Capacity Builds: The US Air Gases Market Report


Announcements of domestic air separation unit builds during 2012 through 2015 indicate that it will be a busy few years for the US air gases business. This is a welcome change from earlier in the decade when economic recessions only financially permitted improvements to those capacities from debottlenecking and reaming out of nameplate capacities.

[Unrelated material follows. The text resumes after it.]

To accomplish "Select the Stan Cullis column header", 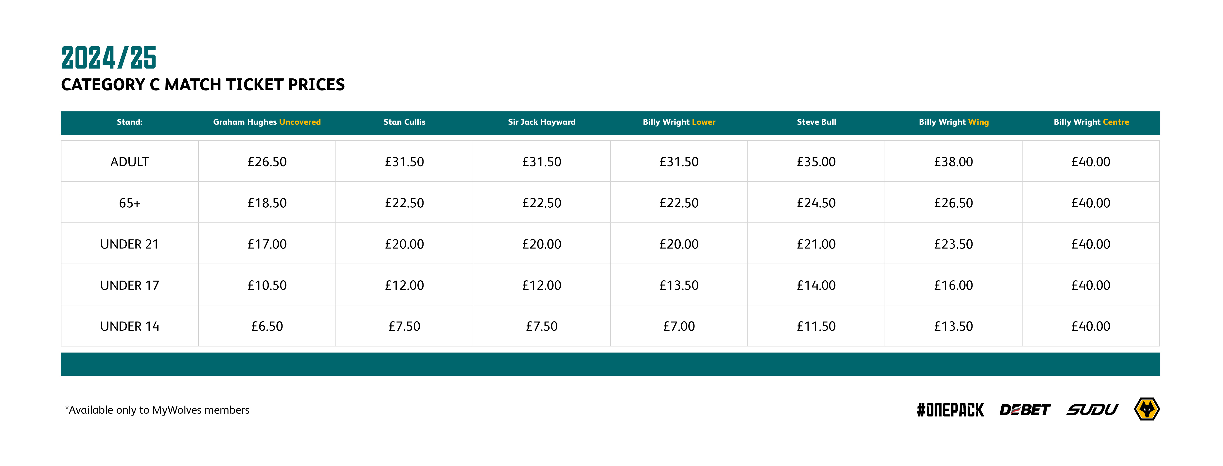I will (405, 122).
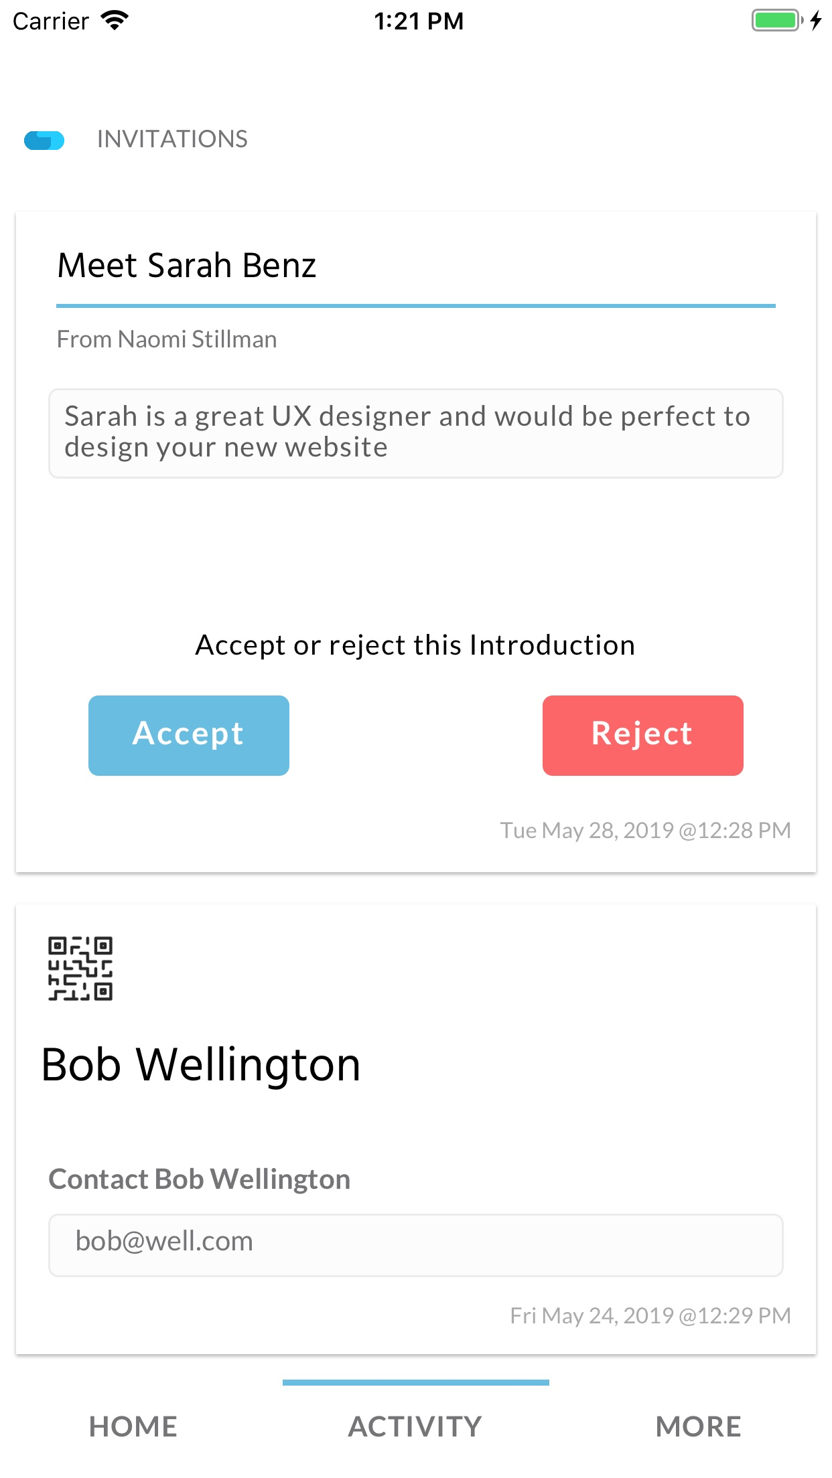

A slowly improving economic landscape has led to an increase in demand for oxygen, nitrogen, and argon across various sectors, especially in oil and gas. We last reported on the US Air Gases Market in 2012 (see “The US Air Gases Report” CryoGas, March 2012, p. 26). In this report, we look at the future of the US Air Gases Market, including causes for the increases in demand for all three gases that have necessitated an increase in total capacity. 

The ASU Resurgence 

Air separation units (ASUs) are the backbone of the industrial gas industry. This technology is over 100 years old and continues to be improved in terms of efficiency, cost, reliability, and size. Investments in new or expanded capacity represent millions of dollars and are based on large and long-term demand drivers for industrial gas products. For example, Linde North America has broken ground for a large, state-of-the art ASU in La Porte, Texas. The ASU, part of a $200 million Linde investment that will also include a gasification train and supporting equipment and facilities, will come onstream in the first quarter of 2015 and will be the largest such Linde plant in the US. (See “Linde Breaks Ground on New ASU in Texas,” CryoGas, August/September 2013, pp. 10-11.